Output the data that follows exactly, line for line.

EXERCISE DATA |
···
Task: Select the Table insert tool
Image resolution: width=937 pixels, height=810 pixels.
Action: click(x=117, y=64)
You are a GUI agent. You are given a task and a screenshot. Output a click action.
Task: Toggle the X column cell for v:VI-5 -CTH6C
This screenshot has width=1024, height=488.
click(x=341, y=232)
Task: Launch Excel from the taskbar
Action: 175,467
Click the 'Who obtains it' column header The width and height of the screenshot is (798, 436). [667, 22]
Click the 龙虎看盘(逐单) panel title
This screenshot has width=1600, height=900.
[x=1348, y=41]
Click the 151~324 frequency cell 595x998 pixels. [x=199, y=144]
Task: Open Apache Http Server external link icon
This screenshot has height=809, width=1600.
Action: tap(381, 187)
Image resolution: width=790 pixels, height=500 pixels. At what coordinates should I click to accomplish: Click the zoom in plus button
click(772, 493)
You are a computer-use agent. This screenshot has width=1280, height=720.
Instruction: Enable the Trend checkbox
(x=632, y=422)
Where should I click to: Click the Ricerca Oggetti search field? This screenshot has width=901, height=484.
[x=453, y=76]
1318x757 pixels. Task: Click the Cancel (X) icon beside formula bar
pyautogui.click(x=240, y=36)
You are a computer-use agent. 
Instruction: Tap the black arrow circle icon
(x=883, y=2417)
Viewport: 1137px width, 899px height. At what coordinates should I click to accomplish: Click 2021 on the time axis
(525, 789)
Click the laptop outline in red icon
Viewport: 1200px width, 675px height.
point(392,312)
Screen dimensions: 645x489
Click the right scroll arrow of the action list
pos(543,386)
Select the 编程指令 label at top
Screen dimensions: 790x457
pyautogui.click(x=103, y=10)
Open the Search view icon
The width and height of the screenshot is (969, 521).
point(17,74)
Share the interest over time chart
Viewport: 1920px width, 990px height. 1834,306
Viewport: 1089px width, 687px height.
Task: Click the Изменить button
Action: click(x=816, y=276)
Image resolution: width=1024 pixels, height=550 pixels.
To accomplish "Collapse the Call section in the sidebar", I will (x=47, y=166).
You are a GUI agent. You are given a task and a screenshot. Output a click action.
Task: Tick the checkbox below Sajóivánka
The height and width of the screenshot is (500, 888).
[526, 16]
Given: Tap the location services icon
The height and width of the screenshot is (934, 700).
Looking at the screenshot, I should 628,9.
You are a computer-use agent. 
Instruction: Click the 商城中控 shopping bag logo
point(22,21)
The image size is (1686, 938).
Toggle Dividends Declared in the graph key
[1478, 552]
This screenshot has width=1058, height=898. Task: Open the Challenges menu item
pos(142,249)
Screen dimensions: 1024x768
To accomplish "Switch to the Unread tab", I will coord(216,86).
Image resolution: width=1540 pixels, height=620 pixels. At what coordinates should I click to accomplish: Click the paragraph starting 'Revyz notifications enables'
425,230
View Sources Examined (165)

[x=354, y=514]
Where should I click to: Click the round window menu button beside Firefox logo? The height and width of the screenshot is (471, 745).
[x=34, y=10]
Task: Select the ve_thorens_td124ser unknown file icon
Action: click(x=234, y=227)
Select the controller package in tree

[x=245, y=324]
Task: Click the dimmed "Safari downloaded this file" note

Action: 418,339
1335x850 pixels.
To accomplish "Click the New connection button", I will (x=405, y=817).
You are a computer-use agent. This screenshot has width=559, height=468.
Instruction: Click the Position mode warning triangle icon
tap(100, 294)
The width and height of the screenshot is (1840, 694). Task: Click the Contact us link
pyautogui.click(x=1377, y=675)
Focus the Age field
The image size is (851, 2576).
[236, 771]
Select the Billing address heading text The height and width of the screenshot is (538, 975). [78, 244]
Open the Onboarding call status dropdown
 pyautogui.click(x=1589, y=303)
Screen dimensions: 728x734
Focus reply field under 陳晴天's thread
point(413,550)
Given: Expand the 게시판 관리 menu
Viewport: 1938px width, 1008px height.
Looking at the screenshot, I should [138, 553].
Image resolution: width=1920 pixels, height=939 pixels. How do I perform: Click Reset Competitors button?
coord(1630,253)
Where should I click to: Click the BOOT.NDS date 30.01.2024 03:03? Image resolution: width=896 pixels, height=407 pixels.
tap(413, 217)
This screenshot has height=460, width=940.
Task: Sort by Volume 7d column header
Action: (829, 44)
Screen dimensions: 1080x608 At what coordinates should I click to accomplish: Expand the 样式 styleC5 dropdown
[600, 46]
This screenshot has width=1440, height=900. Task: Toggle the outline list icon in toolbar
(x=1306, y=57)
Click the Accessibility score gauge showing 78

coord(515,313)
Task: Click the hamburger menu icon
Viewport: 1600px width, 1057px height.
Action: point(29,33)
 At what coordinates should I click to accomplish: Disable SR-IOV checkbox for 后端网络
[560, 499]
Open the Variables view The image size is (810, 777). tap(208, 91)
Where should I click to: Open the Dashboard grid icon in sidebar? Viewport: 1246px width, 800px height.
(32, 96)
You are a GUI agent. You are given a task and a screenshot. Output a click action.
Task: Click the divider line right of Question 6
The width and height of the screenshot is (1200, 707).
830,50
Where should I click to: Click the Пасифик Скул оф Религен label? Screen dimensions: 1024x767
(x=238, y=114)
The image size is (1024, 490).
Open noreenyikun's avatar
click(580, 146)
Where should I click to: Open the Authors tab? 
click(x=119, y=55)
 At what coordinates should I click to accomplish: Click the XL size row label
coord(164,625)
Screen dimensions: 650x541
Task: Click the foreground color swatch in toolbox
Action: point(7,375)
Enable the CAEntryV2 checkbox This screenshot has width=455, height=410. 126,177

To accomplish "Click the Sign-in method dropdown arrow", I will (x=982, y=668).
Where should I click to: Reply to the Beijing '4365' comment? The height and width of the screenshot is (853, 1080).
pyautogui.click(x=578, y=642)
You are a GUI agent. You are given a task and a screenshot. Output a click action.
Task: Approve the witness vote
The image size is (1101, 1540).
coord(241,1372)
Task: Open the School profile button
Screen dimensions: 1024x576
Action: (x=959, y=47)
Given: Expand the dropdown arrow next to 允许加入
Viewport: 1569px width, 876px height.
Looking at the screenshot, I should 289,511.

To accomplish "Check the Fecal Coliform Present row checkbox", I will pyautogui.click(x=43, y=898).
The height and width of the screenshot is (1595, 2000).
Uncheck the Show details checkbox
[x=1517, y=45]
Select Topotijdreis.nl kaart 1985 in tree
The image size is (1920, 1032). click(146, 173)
···
YOUR SOLUTION |
Task: Select the Table insert tool
Image resolution: width=937 pixels, height=810 pixels.
Action: click(x=117, y=64)
You are a GUI agent. You are given a task and a screenshot. Output a click action.
Task: Toggle the X column cell for v:VI-5 -CTH6C
This screenshot has width=1024, height=488.
click(x=341, y=232)
Task: Launch Excel from the taskbar
Action: 175,467
Click the 'Who obtains it' column header The width and height of the screenshot is (798, 436). [667, 22]
Click the 龙虎看盘(逐单) panel title
This screenshot has width=1600, height=900.
[x=1348, y=41]
Click the 151~324 frequency cell 595x998 pixels. [x=199, y=144]
Task: Open Apache Http Server external link icon
This screenshot has height=809, width=1600.
Action: tap(381, 187)
Image resolution: width=790 pixels, height=500 pixels. At what coordinates should I click to accomplish: Click the zoom in plus button
click(772, 493)
You are a computer-use agent. This screenshot has width=1280, height=720.
Instruction: Enable the Trend checkbox
(x=632, y=422)
Where should I click to: Click the Ricerca Oggetti search field? This screenshot has width=901, height=484.
[x=453, y=76]
1318x757 pixels. Task: Click the Cancel (X) icon beside formula bar
pyautogui.click(x=240, y=36)
You are a computer-use agent. 
Instruction: Tap the black arrow circle icon
(x=883, y=2417)
Viewport: 1137px width, 899px height. At what coordinates should I click to accomplish: Click 2021 on the time axis
(525, 789)
Click the laptop outline in red icon
Viewport: 1200px width, 675px height.
point(392,312)
Screen dimensions: 645x489
Click the right scroll arrow of the action list
pos(543,386)
Select the 编程指令 label at top
Screen dimensions: 790x457
pyautogui.click(x=103, y=10)
Open the Search view icon
The width and height of the screenshot is (969, 521).
point(17,74)
Share the interest over time chart
Viewport: 1920px width, 990px height. 1834,306
Viewport: 1089px width, 687px height.
Task: Click the Изменить button
Action: click(x=816, y=276)
Image resolution: width=1024 pixels, height=550 pixels.
To accomplish "Collapse the Call section in the sidebar", I will (x=47, y=166).
You are a GUI agent. You are given a task and a screenshot. Output a click action.
Task: Tick the checkbox below Sajóivánka
The height and width of the screenshot is (500, 888).
[526, 16]
Given: Tap the location services icon
The height and width of the screenshot is (934, 700).
Looking at the screenshot, I should 628,9.
You are a computer-use agent. 
Instruction: Click the 商城中控 shopping bag logo
point(22,21)
The image size is (1686, 938).
Toggle Dividends Declared in the graph key
[1478, 552]
This screenshot has width=1058, height=898. Task: Open the Challenges menu item
pos(142,249)
Screen dimensions: 1024x768
To accomplish "Switch to the Unread tab", I will coord(216,86).
Image resolution: width=1540 pixels, height=620 pixels. At what coordinates should I click to accomplish: Click the paragraph starting 'Revyz notifications enables'
425,230
View Sources Examined (165)

[x=354, y=514]
Where should I click to: Click the round window menu button beside Firefox logo? The height and width of the screenshot is (471, 745).
[x=34, y=10]
Task: Select the ve_thorens_td124ser unknown file icon
Action: click(x=234, y=227)
Select the controller package in tree

[x=245, y=324]
Task: Click the dimmed "Safari downloaded this file" note

Action: 418,339
1335x850 pixels.
To accomplish "Click the New connection button", I will (x=405, y=817).
You are a computer-use agent. This screenshot has width=559, height=468.
Instruction: Click the Position mode warning triangle icon
tap(100, 294)
The width and height of the screenshot is (1840, 694). Task: Click the Contact us link
pyautogui.click(x=1377, y=675)
Focus the Age field
The image size is (851, 2576).
[236, 771]
Select the Billing address heading text The height and width of the screenshot is (538, 975). [78, 244]
Open the Onboarding call status dropdown
 pyautogui.click(x=1589, y=303)
Screen dimensions: 728x734
Focus reply field under 陳晴天's thread
point(413,550)
Given: Expand the 게시판 관리 menu
Viewport: 1938px width, 1008px height.
Looking at the screenshot, I should [138, 553].
Image resolution: width=1920 pixels, height=939 pixels. How do I perform: Click Reset Competitors button?
coord(1630,253)
Where should I click to: Click the BOOT.NDS date 30.01.2024 03:03? Image resolution: width=896 pixels, height=407 pixels.
tap(413, 217)
This screenshot has height=460, width=940.
Task: Sort by Volume 7d column header
Action: (829, 44)
Screen dimensions: 1080x608 At what coordinates should I click to accomplish: Expand the 样式 styleC5 dropdown
[600, 46]
This screenshot has width=1440, height=900. Task: Toggle the outline list icon in toolbar
(x=1306, y=57)
Click the Accessibility score gauge showing 78

coord(515,313)
Task: Click the hamburger menu icon
Viewport: 1600px width, 1057px height.
Action: point(29,33)
 At what coordinates should I click to accomplish: Disable SR-IOV checkbox for 后端网络
[560, 499]
Open the Variables view The image size is (810, 777). tap(208, 91)
Where should I click to: Open the Dashboard grid icon in sidebar? Viewport: 1246px width, 800px height.
(32, 96)
You are a GUI agent. You are given a task and a screenshot. Output a click action.
Task: Click the divider line right of Question 6
The width and height of the screenshot is (1200, 707).
830,50
Where should I click to: Click the Пасифик Скул оф Религен label? Screen dimensions: 1024x767
(x=238, y=114)
The image size is (1024, 490).
Open noreenyikun's avatar
click(580, 146)
Where should I click to: Open the Authors tab? 
click(x=119, y=55)
 At what coordinates should I click to accomplish: Click the XL size row label
coord(164,625)
Screen dimensions: 650x541
Task: Click the foreground color swatch in toolbox
Action: point(7,375)
Enable the CAEntryV2 checkbox This screenshot has width=455, height=410. 126,177

To accomplish "Click the Sign-in method dropdown arrow", I will (x=982, y=668).
Where should I click to: Reply to the Beijing '4365' comment? The height and width of the screenshot is (853, 1080).
pyautogui.click(x=578, y=642)
You are a GUI agent. You are given a task and a screenshot. Output a click action.
Task: Approve the witness vote
The image size is (1101, 1540).
coord(241,1372)
Task: Open the School profile button
Screen dimensions: 1024x576
Action: (x=959, y=47)
Given: Expand the dropdown arrow next to 允许加入
Viewport: 1569px width, 876px height.
Looking at the screenshot, I should 289,511.

To accomplish "Check the Fecal Coliform Present row checkbox", I will pyautogui.click(x=43, y=898).
The height and width of the screenshot is (1595, 2000).
Uncheck the Show details checkbox
[x=1517, y=45]
Select Topotijdreis.nl kaart 1985 in tree
The image size is (1920, 1032). click(146, 173)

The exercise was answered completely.